Botox is most well known for reducing facial expression activity and the wrinkles that they cause. Less known, but no less appreciated, is its use for excessive sweating or hyperhidrosis. This is another FDA-approved indication for Botox use. For those afflicted with excessive armpit or axillary hyperhidrosis, the relief from the constant wetting and staining of shorts and the embarrassment that it can cause is significant. For reasons not completely understood, the duration of action of Botox for hyperhidrosis is considerably longer than its effect on diminishing facial muscle movement.
Any type of excessive sweating not even as well recognized as axillary hyperhidrosis is what is known as craniofacial or scalp and forehead hyperhidrosis. This is excessive sweating of the scalp and forehead mainly. Patients report symptoms such as sweat pouring from their forehead while just sitting or beads of sweat that form and run down with nonstrenuous activities. From a diagnosis standpoint, it can be difficult to differentiate between heavy sweating from heat or exercise and true hyperhidrosis of the face or scalp. But if the sweating, regardless of the reason, is bothersome then treatment options should be considered.While the traditional approach to any type of hyperhidrosis are topical solutions, these are problematic above the neck. Strong antiperspirant products can be irritating to the skin of the face, head, or scalp (can be impossible to apply due to hair) and are usually not a good solution. Prescription medications, such as anticholinergics, can also be used but they have definite side effects including dry mouth, blurry vision, and constipation.

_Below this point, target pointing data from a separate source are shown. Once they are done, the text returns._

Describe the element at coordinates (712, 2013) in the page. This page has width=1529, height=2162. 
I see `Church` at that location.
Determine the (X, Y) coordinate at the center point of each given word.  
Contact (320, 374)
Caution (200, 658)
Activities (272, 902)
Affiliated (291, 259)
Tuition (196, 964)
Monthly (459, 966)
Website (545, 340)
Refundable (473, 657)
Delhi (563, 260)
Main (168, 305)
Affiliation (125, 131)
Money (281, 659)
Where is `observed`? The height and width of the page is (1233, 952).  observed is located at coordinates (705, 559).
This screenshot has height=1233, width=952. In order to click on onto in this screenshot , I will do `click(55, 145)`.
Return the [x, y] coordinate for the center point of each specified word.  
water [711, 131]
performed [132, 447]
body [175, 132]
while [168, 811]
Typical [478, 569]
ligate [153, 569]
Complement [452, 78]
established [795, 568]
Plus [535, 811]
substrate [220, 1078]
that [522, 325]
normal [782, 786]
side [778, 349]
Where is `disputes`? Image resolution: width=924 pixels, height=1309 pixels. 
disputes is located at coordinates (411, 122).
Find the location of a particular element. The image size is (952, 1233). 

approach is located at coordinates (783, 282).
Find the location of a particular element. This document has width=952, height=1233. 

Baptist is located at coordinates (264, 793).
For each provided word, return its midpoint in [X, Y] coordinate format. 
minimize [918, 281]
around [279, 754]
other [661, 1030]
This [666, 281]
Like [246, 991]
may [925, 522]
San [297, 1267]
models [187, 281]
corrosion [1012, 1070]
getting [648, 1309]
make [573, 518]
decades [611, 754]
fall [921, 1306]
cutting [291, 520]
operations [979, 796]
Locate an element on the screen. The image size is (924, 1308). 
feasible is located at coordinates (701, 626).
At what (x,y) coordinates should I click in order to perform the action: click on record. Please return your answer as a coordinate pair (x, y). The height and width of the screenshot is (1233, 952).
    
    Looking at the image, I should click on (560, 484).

Like its use in the axilla, Botox can be very effective for excessive scalp and forehead sweating. Injection technique is critical and should not be confused with how it is placed for forehead and glabellar wrinkles. The injection should be placed just under the skin and not deeper into the muscle or galea. If Botox is injected deeper in the muscle or too close to it, diffusion may occur causing some forehead asymmetry. This is a very minor problem and can easily be balanced out with additional Botox injections. If the injections are well placed and symmetric, however, any effect on the frontalis muscle will be balanced and not problematic.
Given the limited zone of diffusion for Botox (1 cm. or less), the location of the injections is critical. I have found that the best location is along the hairline from one temporal area to the other. Since most excessive scalp and forehead sweating is in men, one should use the original hairline whether hair still exists there or not. There is always a pretty clear demarcation between the original scalp and the non-hair bearing forehead. Spacing 4 unit injections about 2.5 cms apart, the usual starting dose is 32 units. That can be adjusted to higher dosing dependent on the degree of response or residual sweating zones.
For those bothered by excessive and embarrassing forehead and scalp sweating, Botox injections can offer a significant and sustained improvements. Reduction or elimination of the sweating lasts for at least six months or longer. The newer Dysport botulinum injection should be presumed to have similar success.